What you need to do:
Reproduce the listing below line for line with no changes, leaving out the pictures.

[Part of a data file]

■ ■ ■ ■ ■

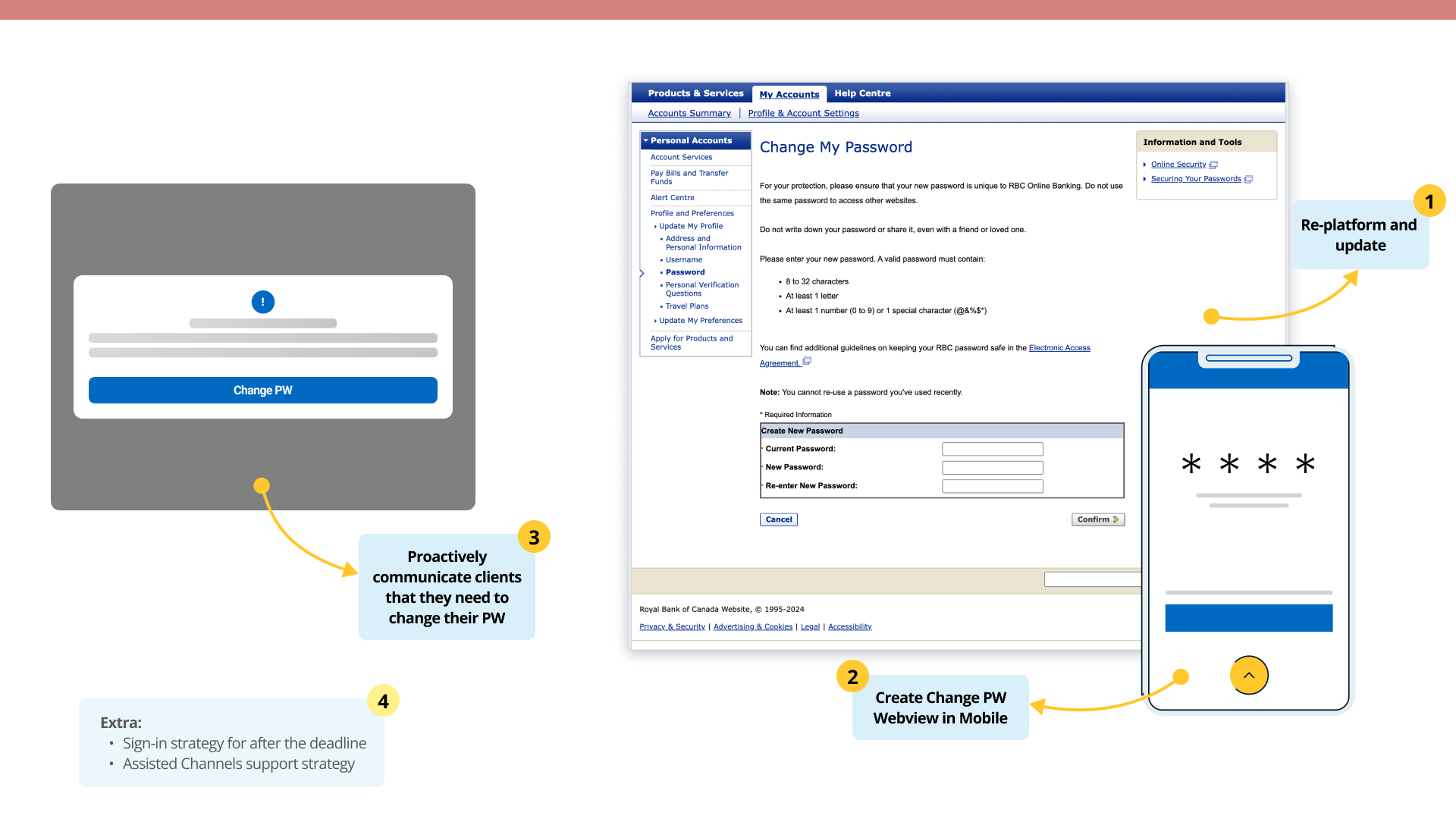Open the Help Centre menu

tap(862, 93)
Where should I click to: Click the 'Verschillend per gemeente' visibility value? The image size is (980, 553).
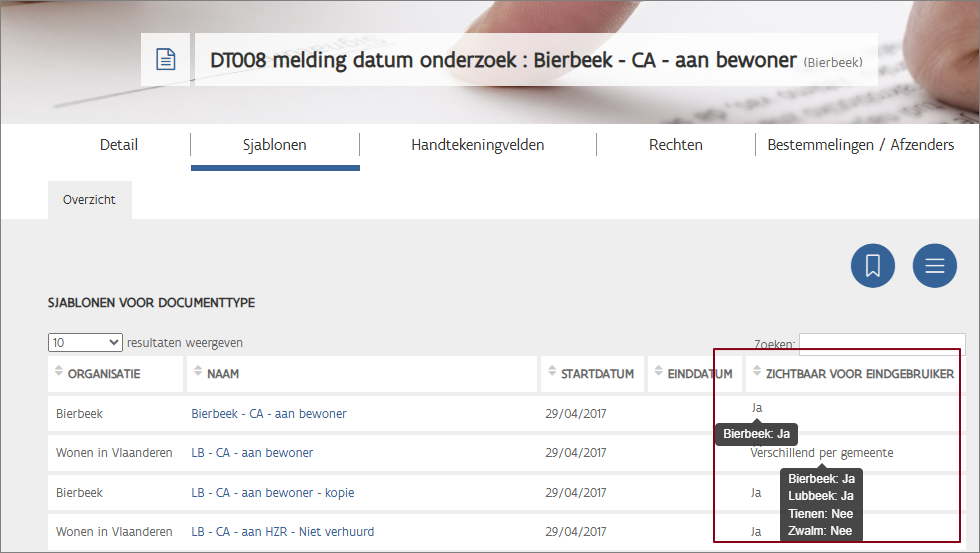[822, 453]
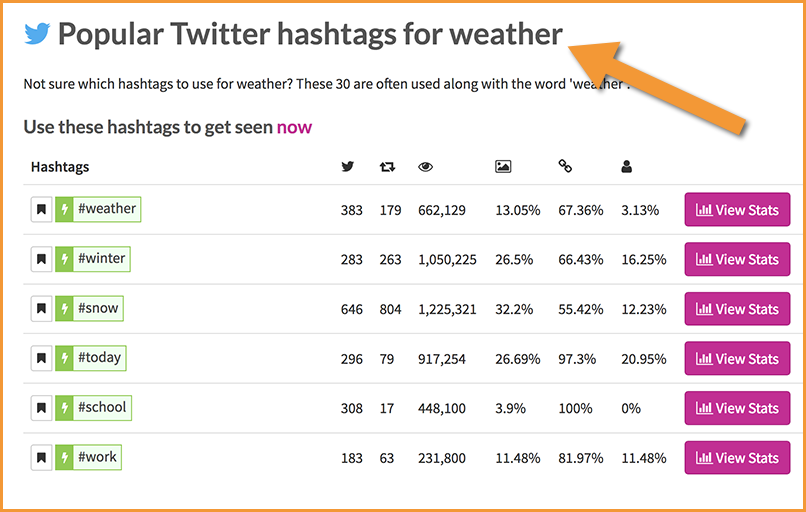Click the user mentions column icon

(x=626, y=167)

■ ■ ■ ■ ■

Answer for the task:
Open the Help Centre menu

tap(862, 93)
Where should I click to: Click the 'Verschillend per gemeente' visibility value? The image size is (980, 553).
[822, 453]
Click the user mentions column icon

(x=626, y=167)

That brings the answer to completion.